Als Peter Hagendorf erwachte, fielen ihm neben den entsetzlichen Kopfschmerzen zwei Dinge auf. Zum einen war ihm erbärmlich kalt und er hatte das Gefühl, seine löchrige Kleidung würde an seinem Körper festfrieren. Zum Zweiten stank es bestialisch.

Beim Versuch aufzustehen hatte er das Gefühl, eine Gruppe Landsknechte würde in seinem Kopf toben und eine weitere in seinem Bauch. Er konnte den Würgereiz nicht unterdrücken, drehte den Kopf zur Seite und übergab sich. Mit einem galligen Geschmack im Mund sah er, wie die rote Flüssigkeit aus seinem Magen langsam in dem Haufen alten Strohs verschwand, auf dem er noch immer halb lag.

Das war gestern zu viel Wein, gestand er sich ein und unternahm einen zweiten Versuch, sich endlich aus dem Dreck zu erheben. In der ei­­sigen Morgendämmerung erkannte er, dass er die Nacht direkt neben einem stinkenden Misthaufen verbracht hatte. Daneben begann eine Koppel, die allerdings leer war. Auf der anderen Seite sah er ein Bauern­haus mit einer Scheune.

Nur langsam gelang es ihm, sich in der Umgebung zu orientieren, und er wusste nun auch wieder, wie er hierhergekommen war. Der Wein war schuld an seiner misslichen Lage. Peter musste allerdings zugeben, dass er ihm hervorragend gemundet hatte. Jetzt war von dem lieblichen Geschmack freilich nicht mehr viel übrig. Stattdessen hatte er das Gefühl, ein vermodertes Stück Käse im Mund zu haben.

Nach zwei Jahren, in denen er sich in Italien als Söldner verdingt hatte, wollte Peter ins Heilige Römische Reich Deutscher Nation zurückkehren. Dort tobte seit Jahren der erbitterte Krieg zwischen den kaiserlichen Truppen und den Protestanten. Auf beiden Seiten wurden gute Soldaten gesucht, und Peter erhoffte sich, seine leere Börse auffüllen zu können.

Von Italien aus war er zunächst in die Schweiz gekommen. Der Schnee, der ihm und seinem Kamerad Christian Kresse auf dem weiten Weg schwer zugesetzt hatte, war endlich verschwunden. In einem Unwetter waren die beiden getrennt worden, und Peter hatte seither nichts mehr von seinem Freund gehört.

In Schaffhausen hatte er sich genug Geld zusammengebettelt, um sich ein paar neue Schuhe leisten zu können. Die alten waren abgetragen und voller Löcher. In einem Wirtshaus hatte er sich einen Becher Wein gönnen wollen. Der war von so vorzüglicher Qualität gewesen, dass er nicht mehr an die Schuhe gedacht und das ganze Geld versoffen hatte.

Nachdem der Schankraum geschlossen wurde, hatte er sich einen Platz zum Schlafen gesucht. Hier stand er nun. Ohne Geld und mit kaputten Schuhen. Er band sie mit ein paar Weidensträngen zusammen und hoffte, dass sie so noch ein paar Tage halten würden. Dann marschierte er los.

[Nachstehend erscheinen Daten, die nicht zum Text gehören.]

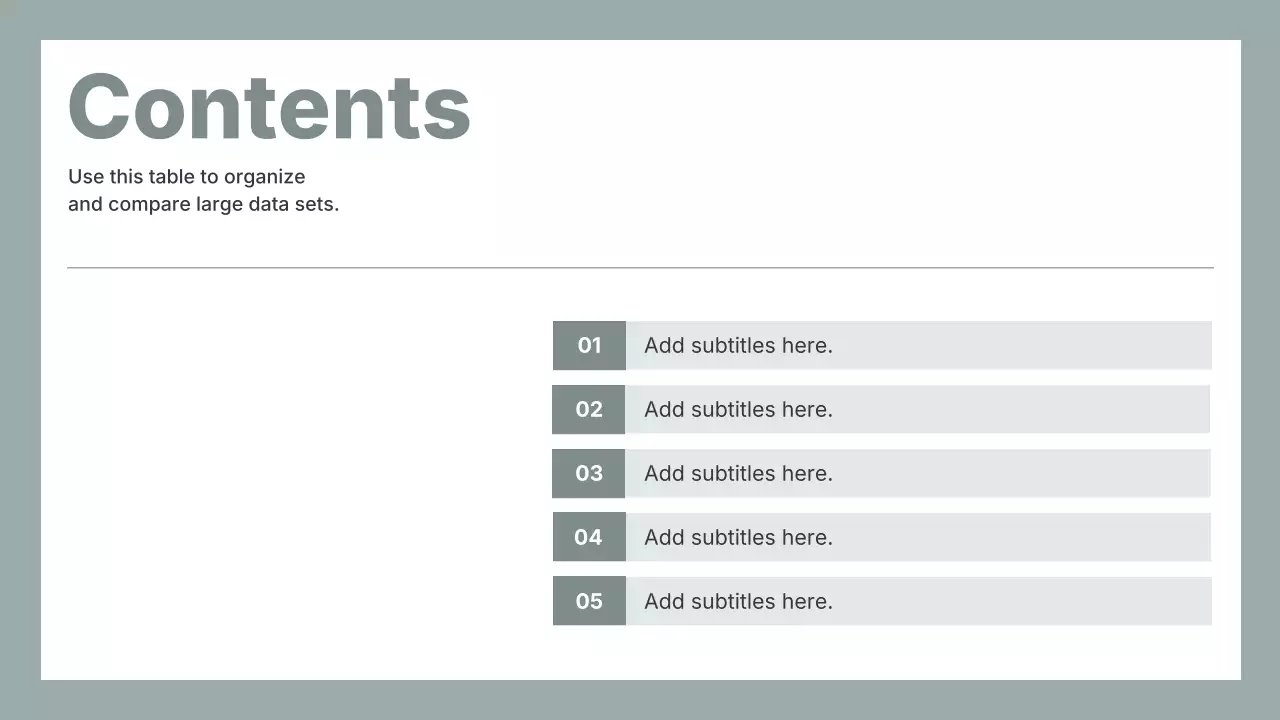Select the 04 number box

[x=588, y=538]
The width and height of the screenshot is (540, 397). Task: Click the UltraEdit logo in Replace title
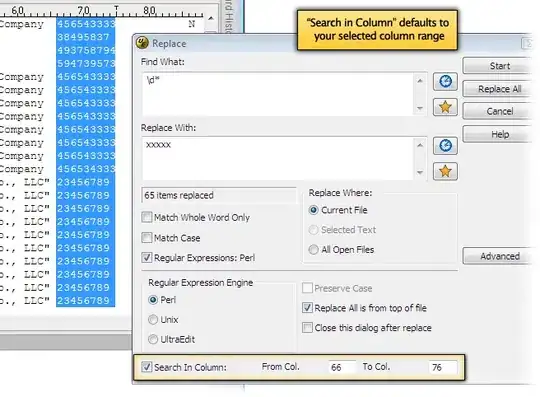pyautogui.click(x=142, y=43)
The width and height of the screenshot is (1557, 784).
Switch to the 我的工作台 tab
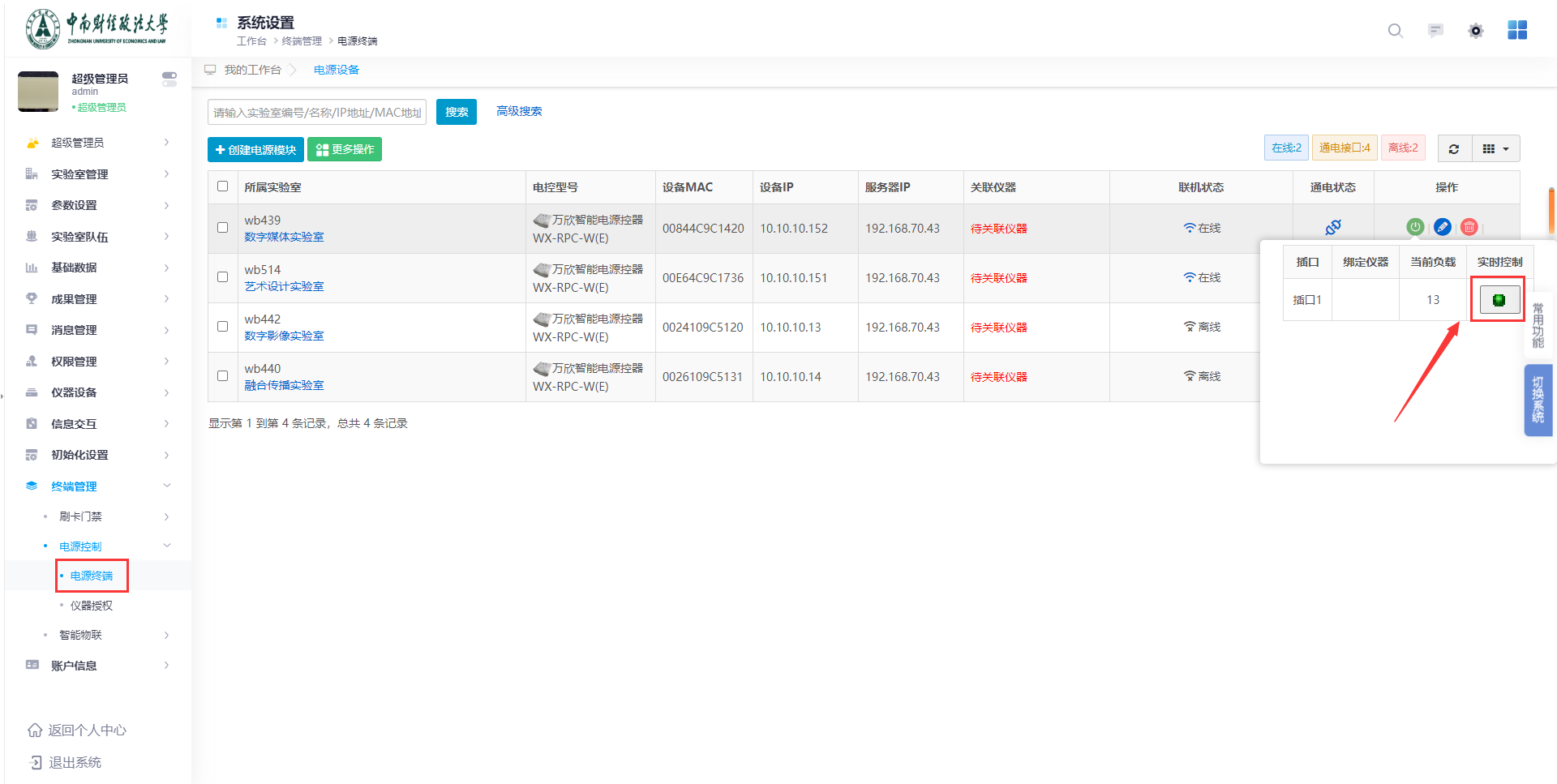(252, 71)
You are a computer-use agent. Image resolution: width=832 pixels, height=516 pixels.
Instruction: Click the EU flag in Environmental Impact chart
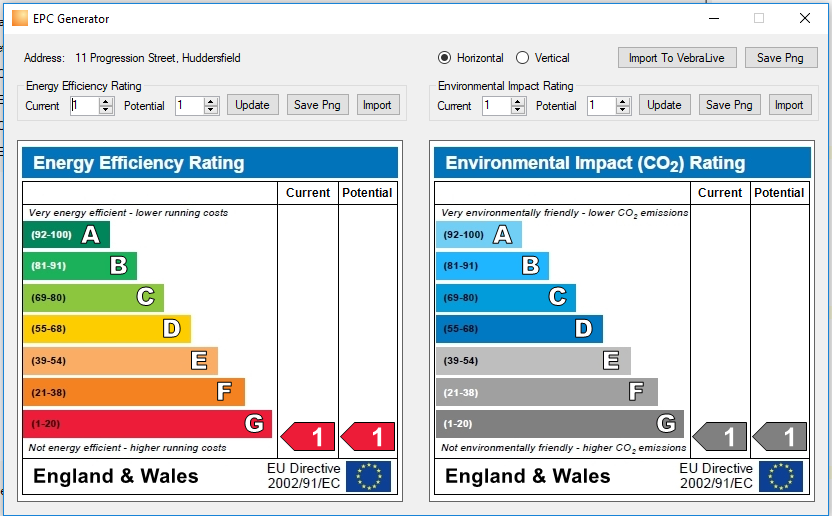coord(781,476)
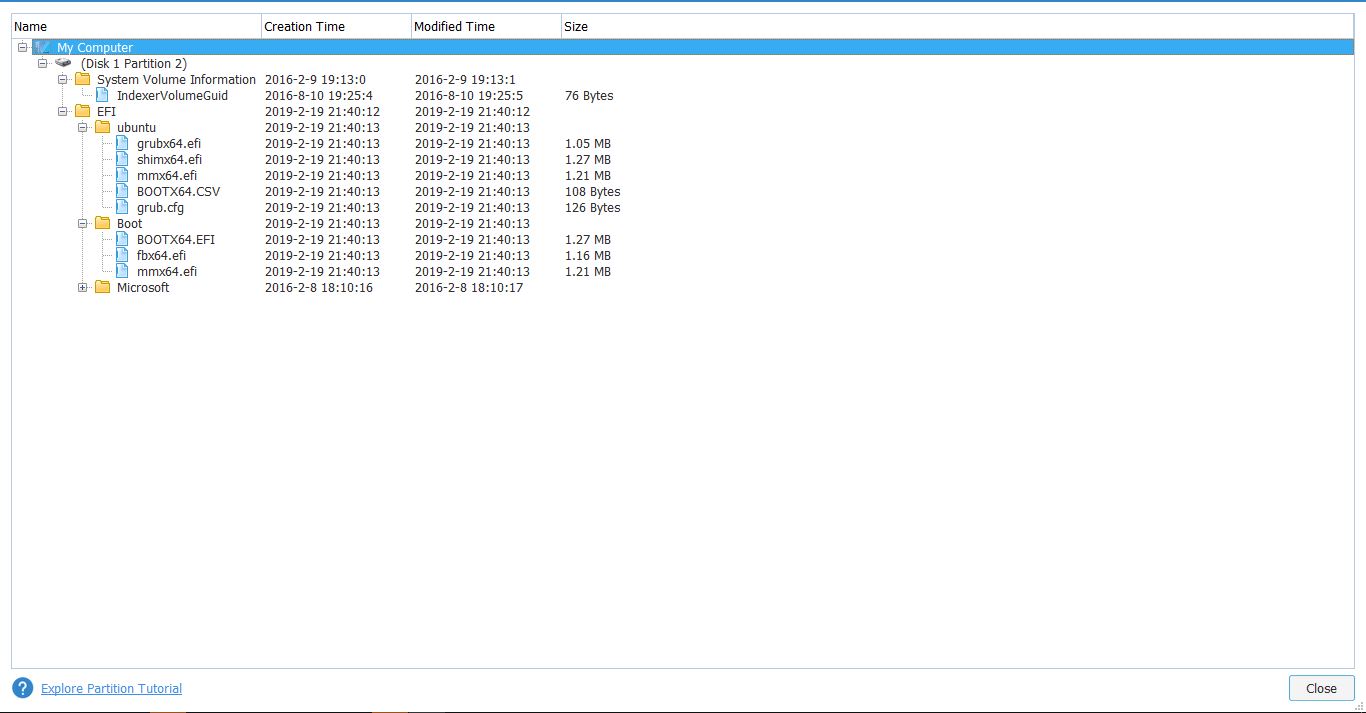Click the System Volume Information folder icon
The width and height of the screenshot is (1366, 713).
coord(82,79)
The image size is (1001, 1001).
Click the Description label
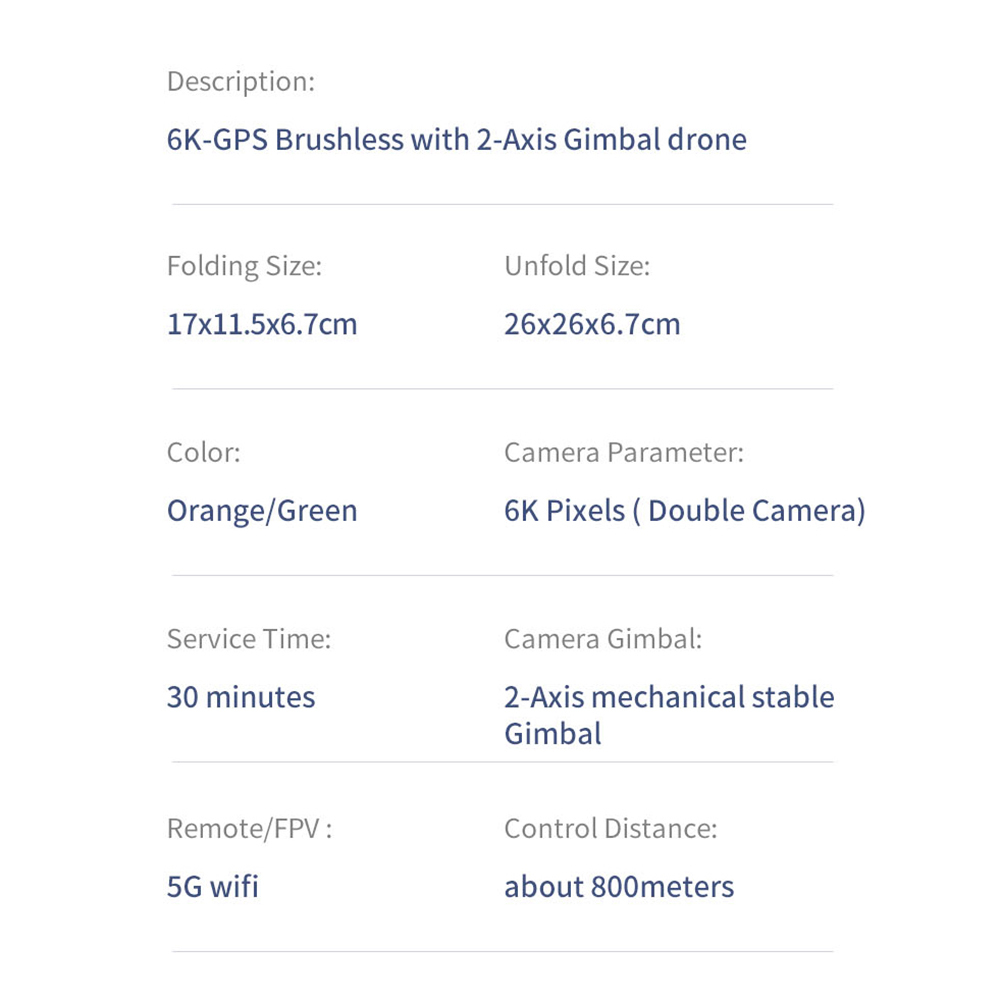(x=241, y=82)
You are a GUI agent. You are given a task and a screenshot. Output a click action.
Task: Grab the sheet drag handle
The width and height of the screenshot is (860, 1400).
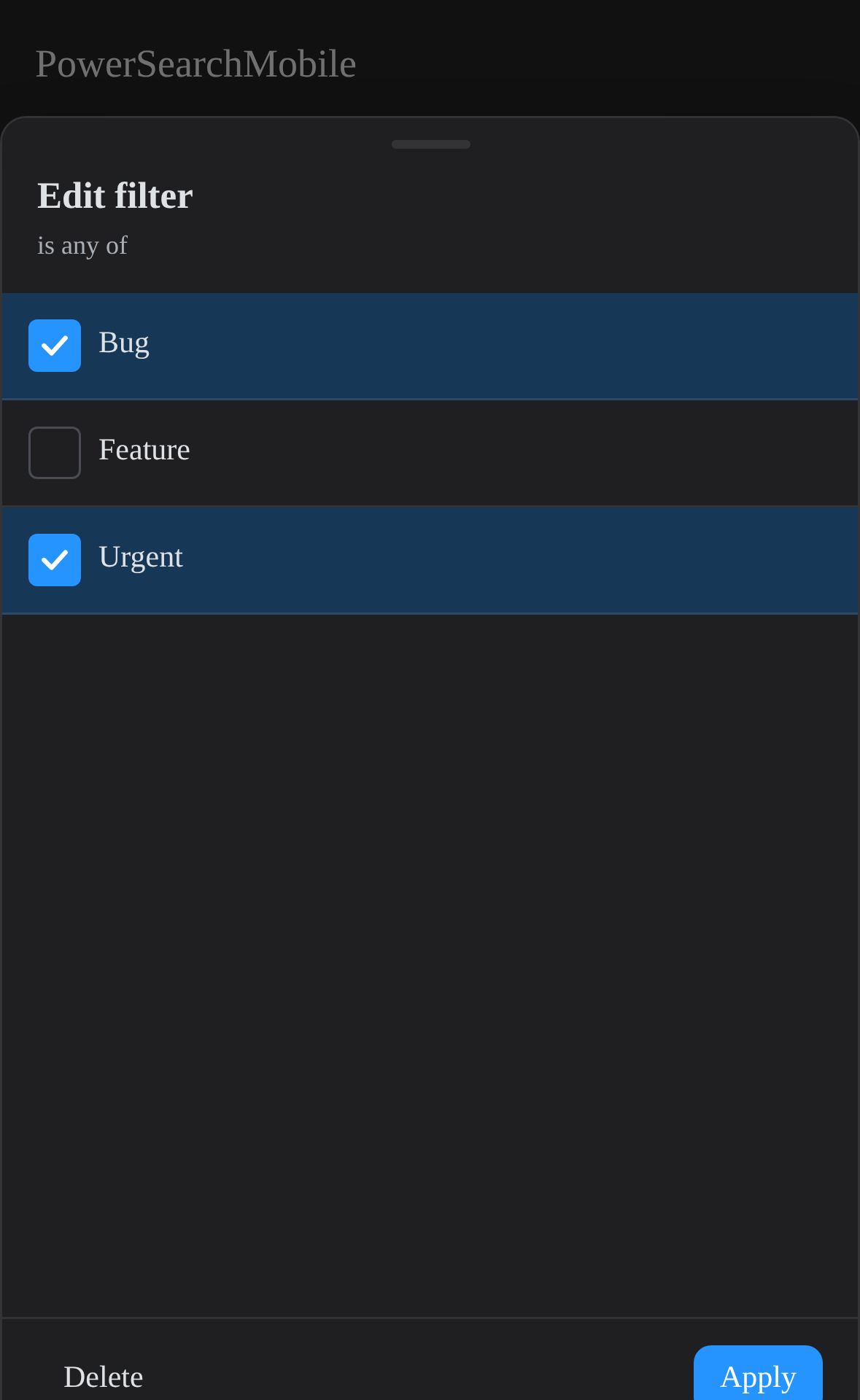click(431, 144)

Auf dem Weg in den Ort gelangte Peter zu einem Brunnen. Aus einem Rohr lief eisiges Wasser in ein Steinbecken. Er legte die Hände zusammen, fing die Flüssigkeit auf und trank gierig in großen Schlucken. Der widerliche Geschmack aus seinem Mund verschwand und das eisige Wasser tat Peters Kehle gut. Dem Magen dagegen nicht. Es dauerte nur wenige Augenblicke und er erbrach sich erneut.

Peter wusch sich fahrig das Gesicht. Mit den Händen streifte er das Wasser aus seinem vollen Bart und sah sich danach einigermaßen erfrischt um.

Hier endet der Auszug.